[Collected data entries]

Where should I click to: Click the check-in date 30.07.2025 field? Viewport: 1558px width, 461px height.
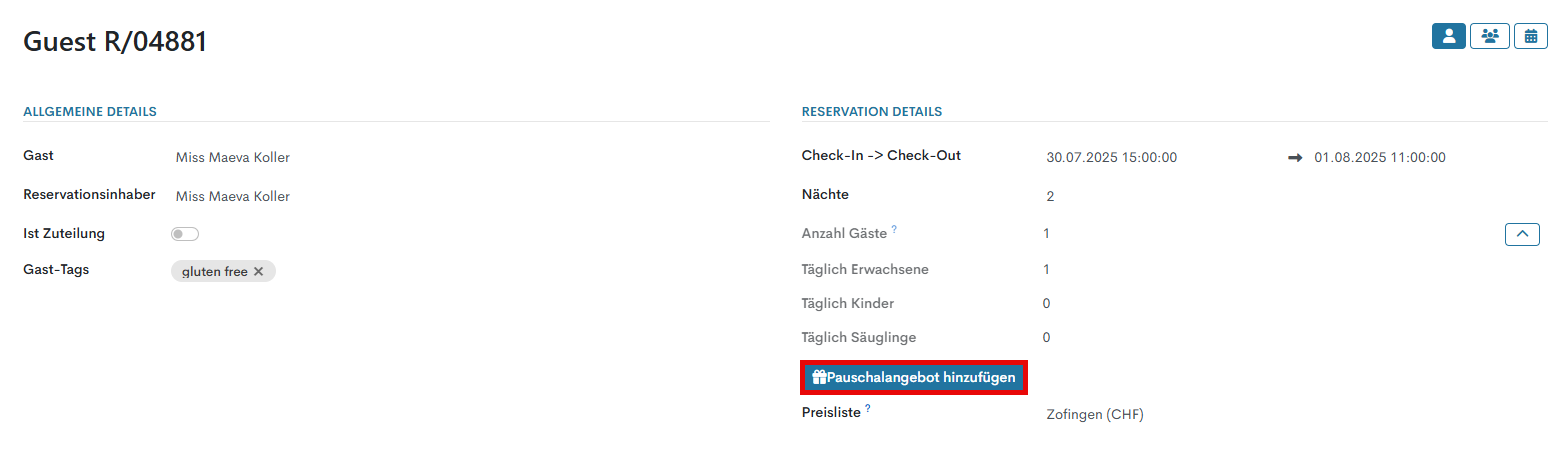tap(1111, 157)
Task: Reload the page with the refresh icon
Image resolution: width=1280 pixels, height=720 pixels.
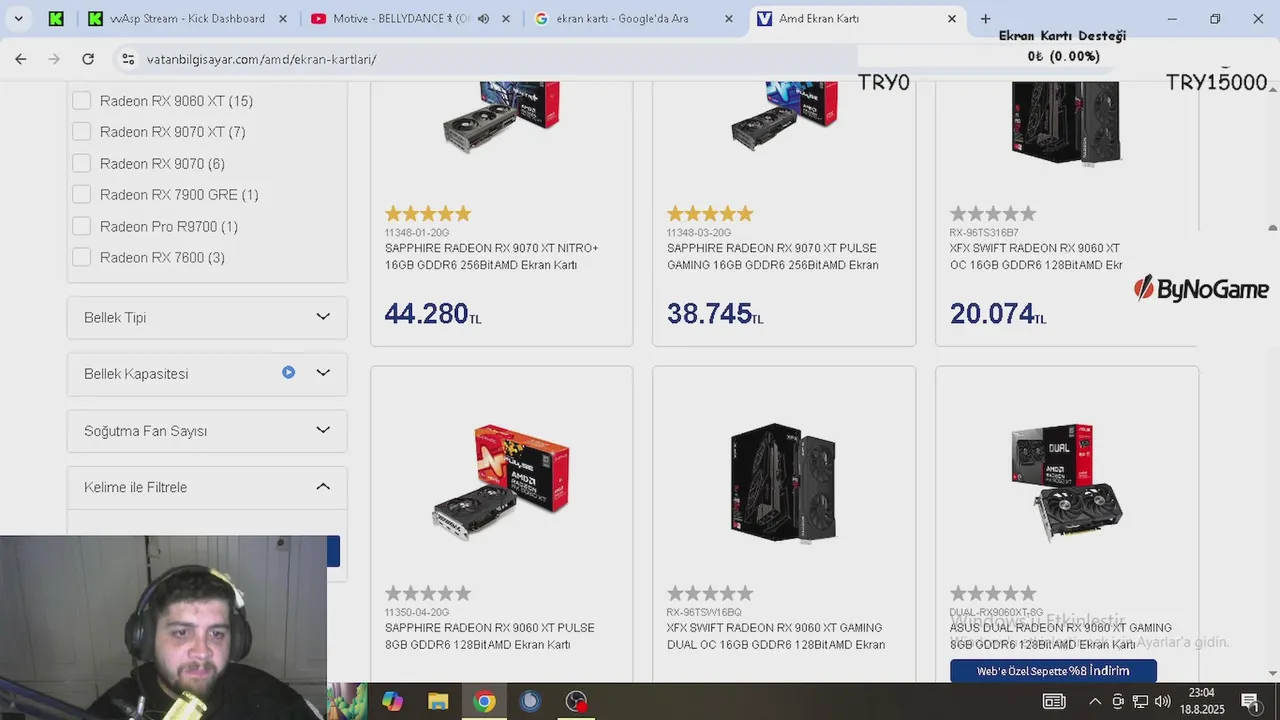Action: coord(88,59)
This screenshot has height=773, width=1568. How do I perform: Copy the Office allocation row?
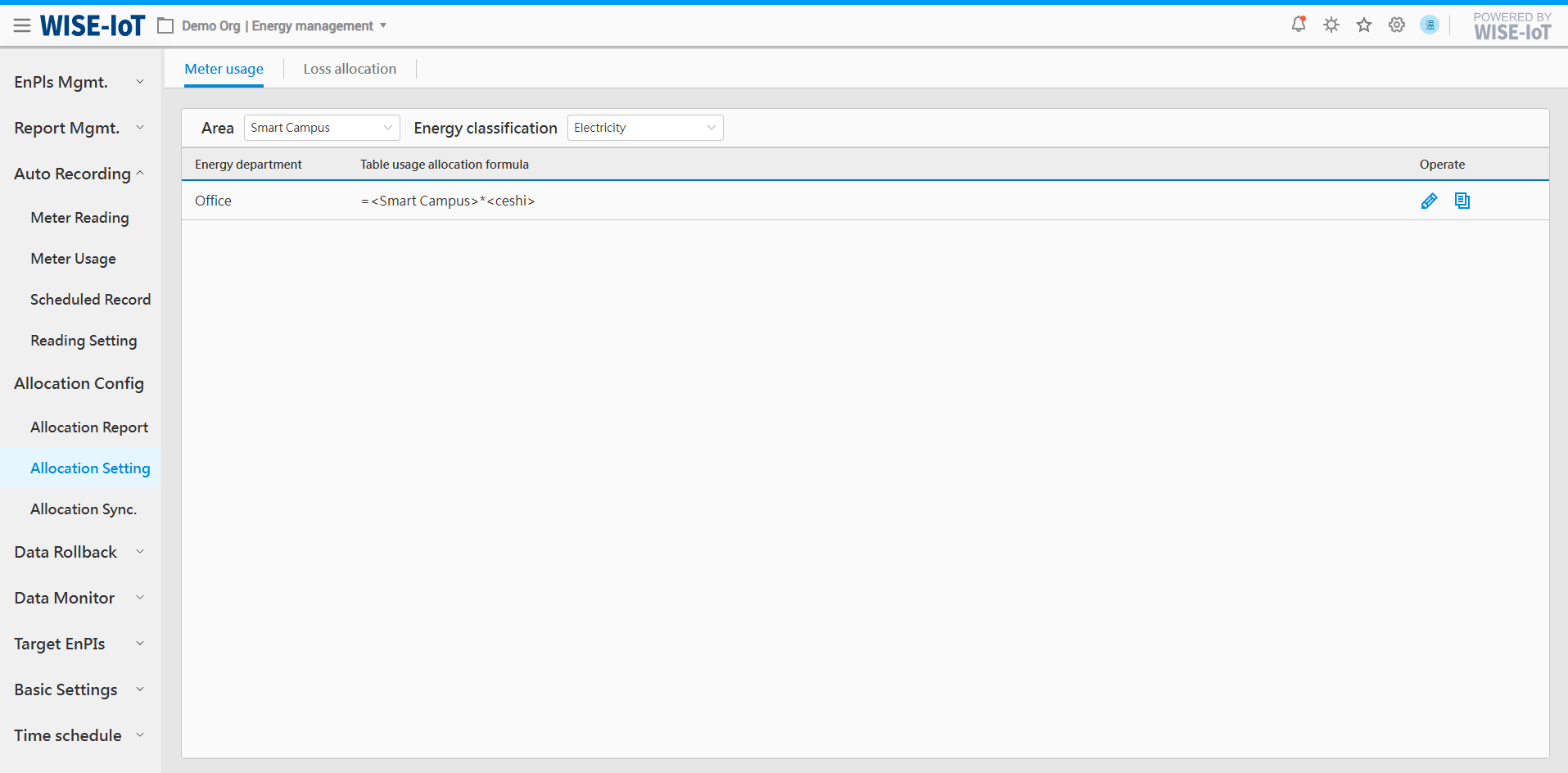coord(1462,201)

Directions
The required output is every line of the data above, set down exactly and stripped of pictures.

Answer to the exercise
Where should I click to: Click the check-in date 30.07.2025 field? Viewport: 1558px width, 461px height.
tap(1111, 157)
Task: Reload the page with the refresh icon
Image resolution: width=1280 pixels, height=720 pixels.
Action: coord(88,59)
This screenshot has height=773, width=1568. How do I perform: Copy the Office allocation row?
coord(1462,201)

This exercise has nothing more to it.